Non seulement le Gouverneur ne parut pas, ni aucun personnage officiel, mais encore les portes demeurèrent obstinément fermées comme à l’approche de quelque envahisseur. Tout ce qu’on vit, ce fut derrière les petits carreaux des fenêtres à guillotine, la pâleur d’un visage anxieux, l’éclat d’un regard méfiant. C’était tout juste si l’on ne percevait pas les chuchotements. Et l’atmosphère était si oppressante autour de ce petit groupe d’officiers isolés sur le quai désert qu’elle vint à bout du flegme de Fersen.

— Quel accueil amical ! À quoi pensent ces gens-là ? s’écria-t-il en remarquant la mine sombre de son chef. Croient-ils que nous avons fait soixante-dix jours de mer pour trouver portes closes ? Retournons à bord et allons toucher terre dans un endroit plus hospitalier.

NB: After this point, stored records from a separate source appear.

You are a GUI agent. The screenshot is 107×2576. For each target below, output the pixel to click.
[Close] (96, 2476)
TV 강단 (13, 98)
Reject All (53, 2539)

— C’est à moi, monsieur, de décider ce que l’on fait, coupa la voix calme de Rochambeau. J’ai ordre de m’installer ici et je m’y installerai. D’ailleurs, vous avez tort de vous plaindre : ces gens nous ont tout de même envoyé des pilotes côtiers pour entrer dans la baie. Laissons-leur le temps de s’habituer à nous.

— Vous êtes bien bon ! intervint M. de Charlus 1. Mais il vous faut tout de même retourner à bord. Le chef du corps expéditionnaire français ne peut pas camper sur une place de village.

— Si vous le permettez, monsieur, hasarda Gilles, pour qui le retour à bord ressemblait trop à une espèce de désertion, j’aperçois là-bas une enseigne qui pourrait être celle d’une auberge.

Un chœur d’exclamations horrifiées lui répondit mais il ne s’émut pas pour autant.

— Dans un village, c’est toujours par l’auberge que l’on commence quand on veut entrer en contact avec les habitants…

— Et on a bien raison, approuva Rochambeau en souriant. Va pour l’auberge ! Montrez-nous le chemin, mon ami.